Zespri produce was shipped because air freight was too expensive.

"The trade shouldn't be threatened but people could get the wrong impression," said Mr Luxton.

Prime Minister Helen Clark said that though kiwifruit was not generally air freighted, New Zealand was a long way from high value markets and needed to get its produce to there somehow.

"We really do have to take these issues extremely seriously and be mindful of our reputation as an economy."

A Lincoln University study found New Zealand produce, such as dairy products or fruit, was produced efficiently by world standards and if it was shipped rather than flown, still had lower emissions than UK produce.

Business cautious on green policies


The Labour Government's green policies could have a "phenomenal" cost if it tries to implement them quickly, businesses say.

Greenhouse Policy Coalition executive director Catherine Beard said yesterday the impact of a radical greening of Labour's policies signalled by Prime Minister Helen Clark at the party's annual conference depended on their time frame.

Mrs Beard said the prime minister's suggestion New Zealand could become "carbon neutral" was a big ask when 50 per cent of our emissions came from agriculture and 20 per cent from transport where there were no near term answers to reduce those types of emissions.

The coalition represents the view of large industries and businesses on greenhouse policies.

Carbon neutrality would require other measures to offset carbon emissions, such as tree planting and carbon capture by a coal-fired power plant.

"The question is how quickly can you move to that sort of goal. And is it realistic when you've got such a big chunk of your emissions coming from an area which no one has a solution for in the medium term?" The cost of going carbon neutral would depend on the time frame.

"If you tried to do it in the short term I think the cost would be phenomenal because we don't have low carbon options that are technologically ready and competitive."

New Zealand needed to be careful to keep in step with its main trading partners on climate change policies.

Otherwise, it risked "leakage" where large companies relocated to another country where there were fewer or no penalties for carbon emissions.

"I think if we were trying to lead the world there would be considerable concern given that we (New Zealand) produce 0.2 per cent of emissions (globally). The big question mark there is can we afford to and what would happen to our industry."

Business New Zealand chief executive Phil O'Reilly said the greening of Labour's policies had come as a surprise.

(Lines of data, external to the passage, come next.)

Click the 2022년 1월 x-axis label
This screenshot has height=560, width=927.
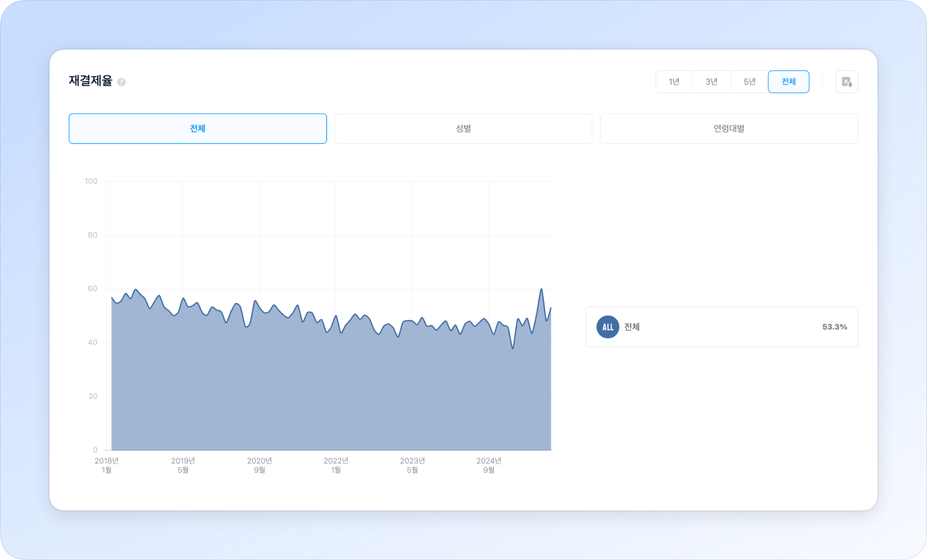pyautogui.click(x=336, y=465)
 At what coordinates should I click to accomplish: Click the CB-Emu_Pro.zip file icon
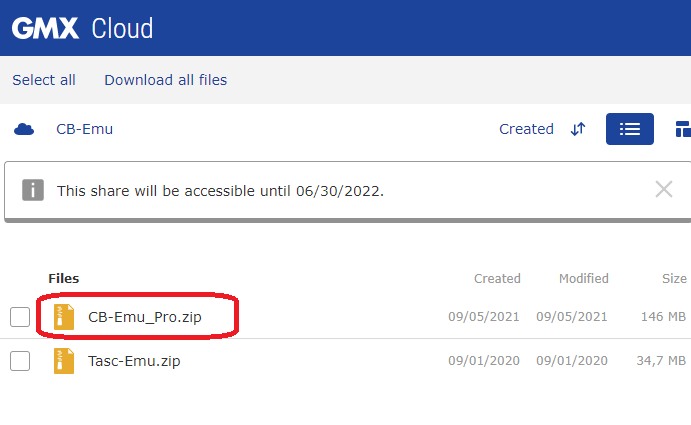tap(64, 317)
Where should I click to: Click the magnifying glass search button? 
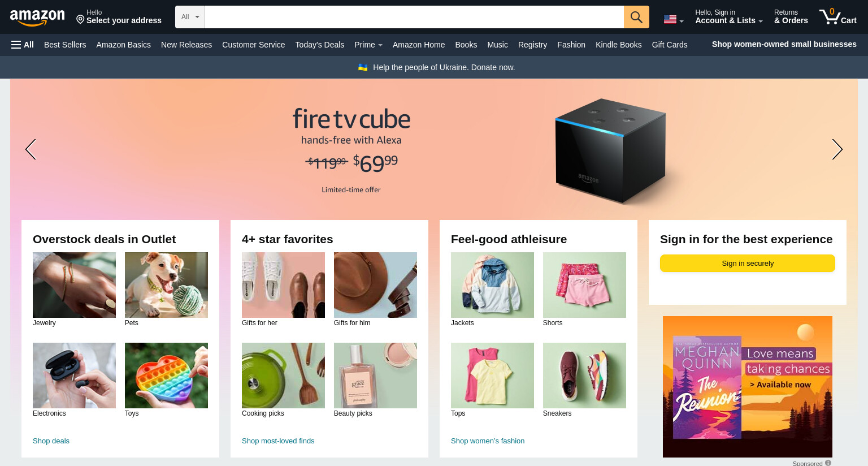[x=636, y=17]
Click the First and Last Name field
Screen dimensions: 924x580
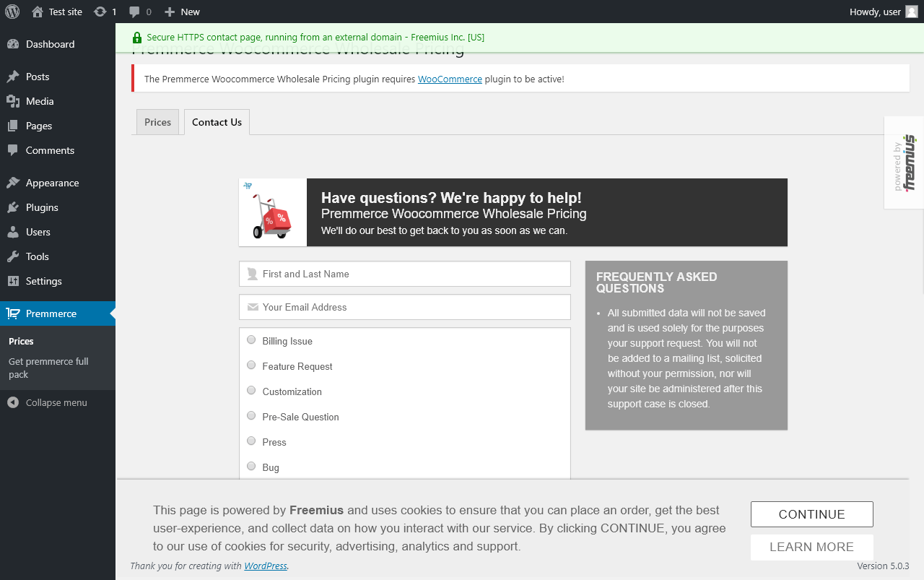tap(405, 274)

The business community was pleased the prime minister clearly said New Zealand did not want to trade off living standards to be green but wanted to have both.

"That's an implicit acceptance, it seems to me, and a good one, and we support this, that living standards should remain high. That means you have to have successful business." The challenge was to engage with the Government on the practicality and timing of climate change policies.

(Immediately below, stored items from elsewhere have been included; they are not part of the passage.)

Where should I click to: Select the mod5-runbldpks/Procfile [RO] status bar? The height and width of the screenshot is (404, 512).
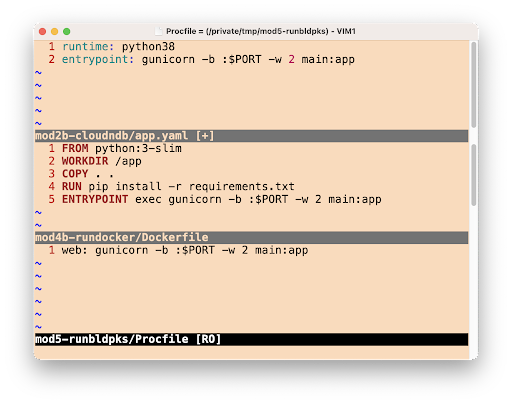point(251,339)
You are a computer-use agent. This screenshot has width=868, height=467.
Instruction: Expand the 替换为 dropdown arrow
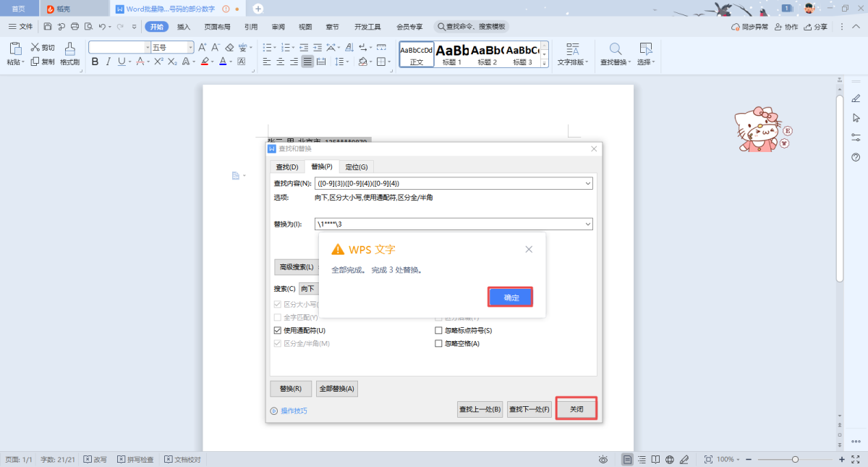click(x=587, y=224)
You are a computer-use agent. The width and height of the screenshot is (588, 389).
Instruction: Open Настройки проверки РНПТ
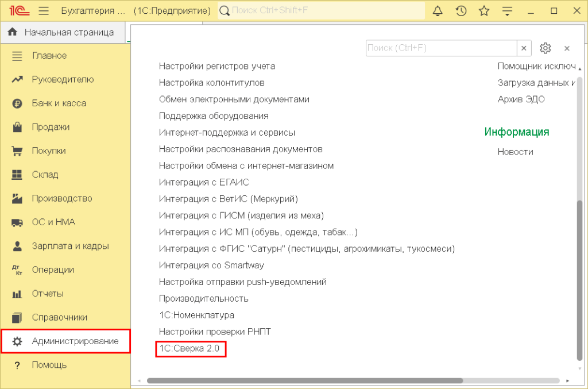215,332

"How do we do that in a way that retains competitiveness and does that mean New Zealand has an opportunity not only to sustain its living standards but to grow them as a result."

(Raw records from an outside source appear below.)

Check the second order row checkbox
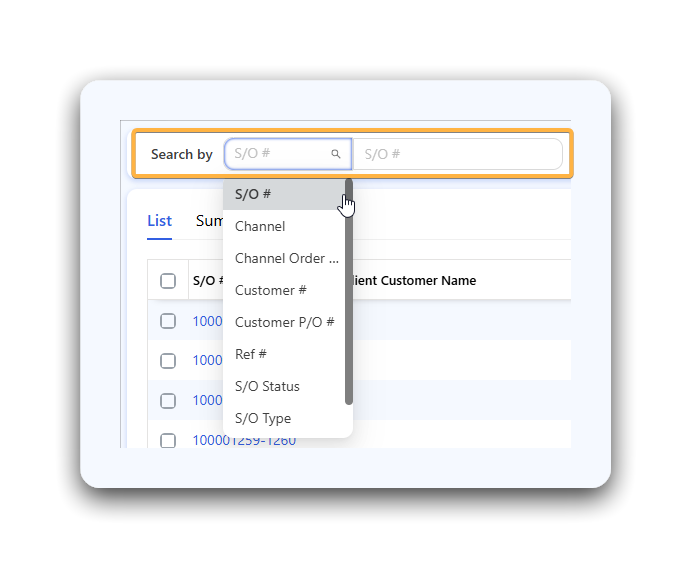(x=168, y=361)
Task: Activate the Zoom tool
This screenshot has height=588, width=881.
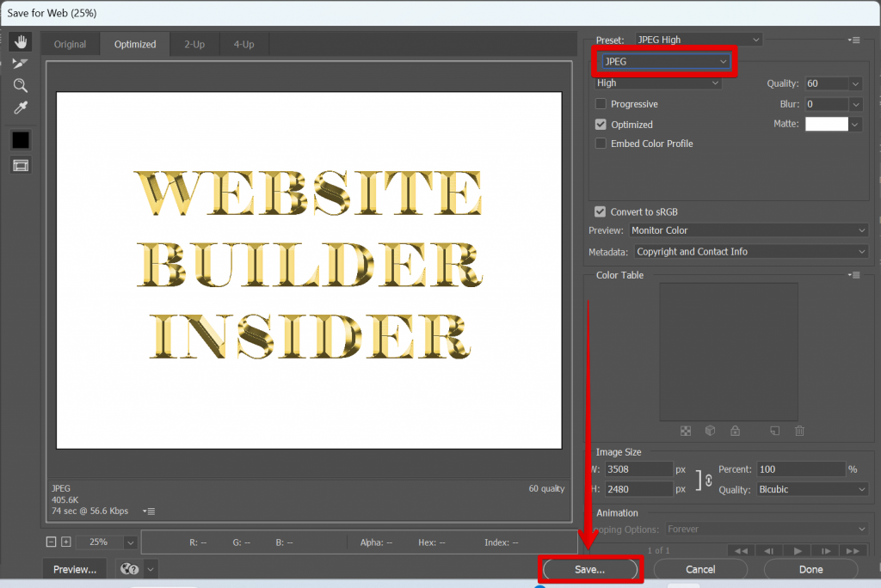Action: pos(20,85)
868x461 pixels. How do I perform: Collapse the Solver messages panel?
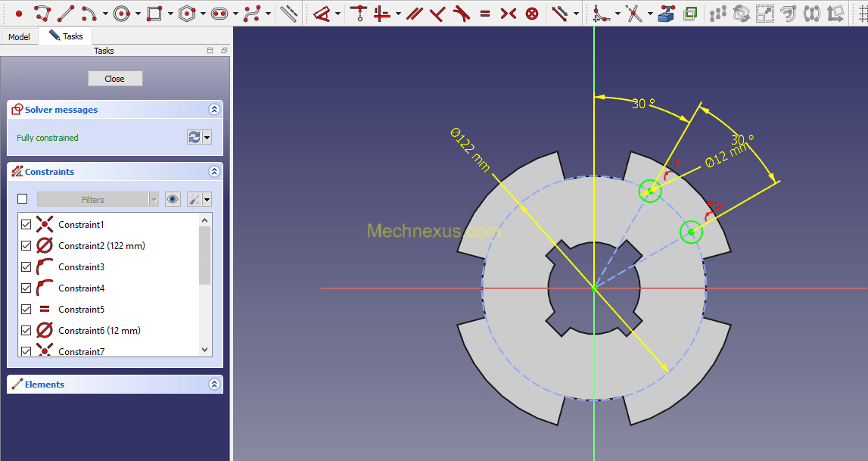point(214,110)
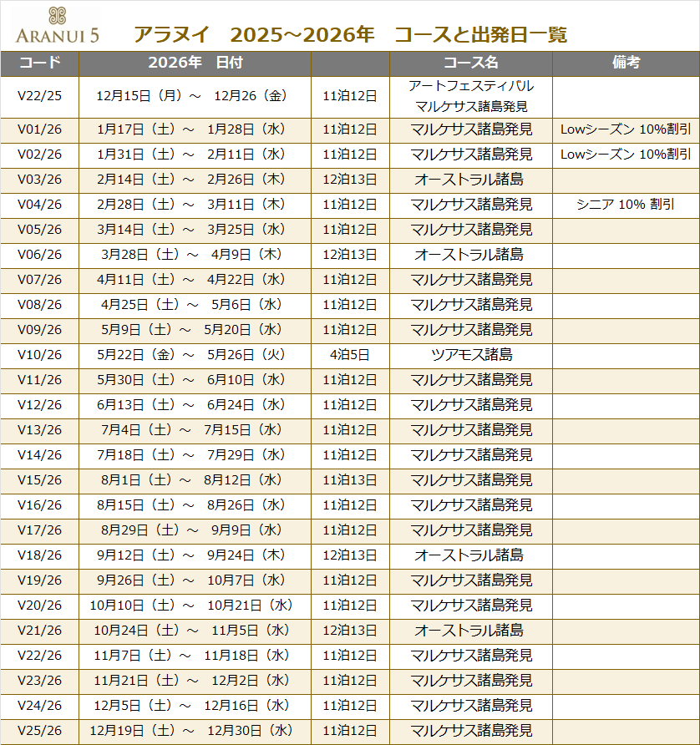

There was a wide range of views in the business community on climate change but also an increasing acceptance it needed to engage and take a leadership role on climate change issues.

Electricity commentator Brian Leyland, spokesman for New Zealand Climate Science Coalition, said achieving carbon neutrality was impossible because all the renewable energy sources being talked would not be enough to replace fossil-fuel based sources. The group believes there is no proof global warming is occurring and man-made.

Mr Leyland said he also believed energy efficiency measures would not reduce electricity consumption. If more households put in heat pumps, for instance, to replace gas heating, then more electricity would be consumed.

It would take more energy to produce crops for biofuels in New Zealand than it did to produce milk.

He believed Miss Clark was softening the country up to "weasel out" of the Kyoto protocol and join another grouping which included Australia, the United States, Japan and China.

These nations believe technology will eventually provide the solutions to emissions.